Dagster Data Engineering Glossary:
ETL: Extract, Transform, Load
ETL definition:
ELT stands for Extract, Load, Transform, and is a process used in modern data pipelines for integrating and transforming data from various sources into a centralized data store. The ELT process is similar to the more traditional ETL (Extract, Transform, Load) process, but with a key difference: data is extracted from source systems and loaded directly into a data store, where it can then be transformed.
Dagster provides many integrations with common ETL/ELT tools.

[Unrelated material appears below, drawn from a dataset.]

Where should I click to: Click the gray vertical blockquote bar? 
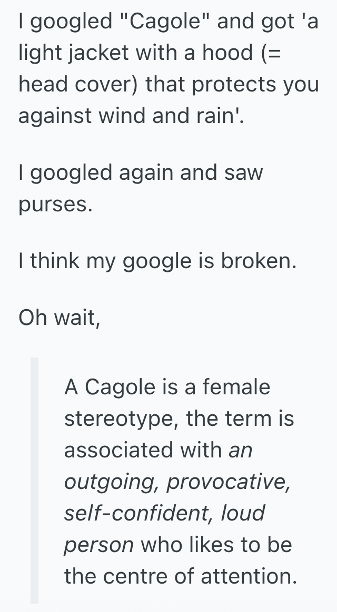(x=34, y=480)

Data ETL example in Python:
Here's an example of an ELT process in Python using the Pandas library and SQLite3. Please note that you need to have the necessary Python libraries installed in your Python environment to run the code:
Given two input files of customers.csv and orders.csv as follows:
customer_id,name,total_orders
1,Mary,42
2,Brian,28
3,Mercedes,7
4,Rose, 20
and
customer_id,item,value
1,cat food,12
1,apples,6
1,books,24
2,bananas,12
2,candles,12
2,coffee,4
3,nails,7
4,paper,18
4,pencils,2
Extract: We start by extracting data from our source systems. For this example, let's assume we have a CSV file containing customer orders.
import pandas as pd
# Extract data from CSV file
orders_df = pd.read_csv('orders.csv')
customers_df = pd.read_csv('customers.csv')
Load: Next, we load the data into our data store. In this case, we'll use a SQLite database.
import sqlite3
# Connect to SQLite database
conn = sqlite3.connect('my_database.db')
# Load data into database
orders_df.to_sql('orders', conn, if_exists='replace', index=False)

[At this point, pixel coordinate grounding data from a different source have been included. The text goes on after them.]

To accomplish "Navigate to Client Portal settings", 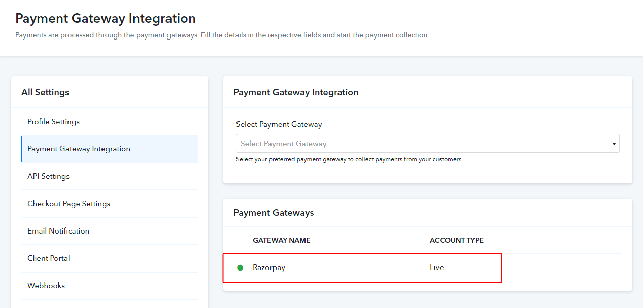I will click(x=48, y=258).
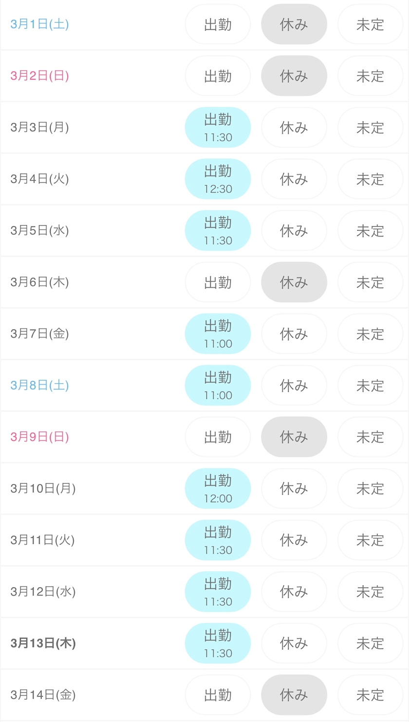Choose 休み for 3月7日(金)
This screenshot has width=409, height=722.
coord(294,334)
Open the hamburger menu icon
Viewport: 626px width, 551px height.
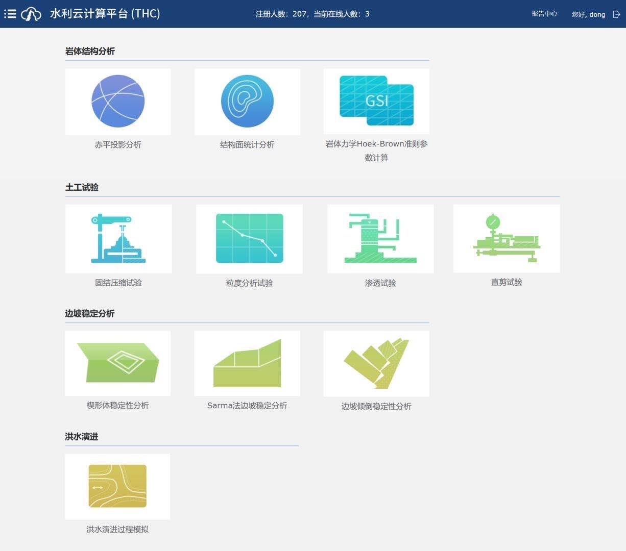point(10,14)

customers_df.to_sql('customers', conn, if_exists='replace', index=False)
Transform: Finally, we transform the data as needed. For example, we might want to join the orders data with customer data to get more insights.
# Extract customer data from database
customers_df = pd.read_sql_query('SELECT * FROM customers', conn)
# Join orders and customers data
enriched_df = pd.merge(orders_df, customers_df, on='customer_id')
print(enriched_df)
In this example, we used Pandas to extract data from a CSV file, load it into a SQLite database, and then join it with customer data to enrich the dataset. This ELT process can be repeated for other sources of data, allowing us to integrate and transform multiple datasets into a centralized data store.
Our example would yield the following output:
customer_id item value name total_orders
0 1 cat food 12 Mary 42
1 1 apples 6 Mary 42
2 1 books 24 Mary 42
3 2 bananas 12 Brian 28
4 2 candles 12 Brian 28
5 2 coffee 4 Brian 28
6 3 nails 7 Mercedes 7
7 4 paper 18 Rose 20
8 4 pencils 2 Rose 20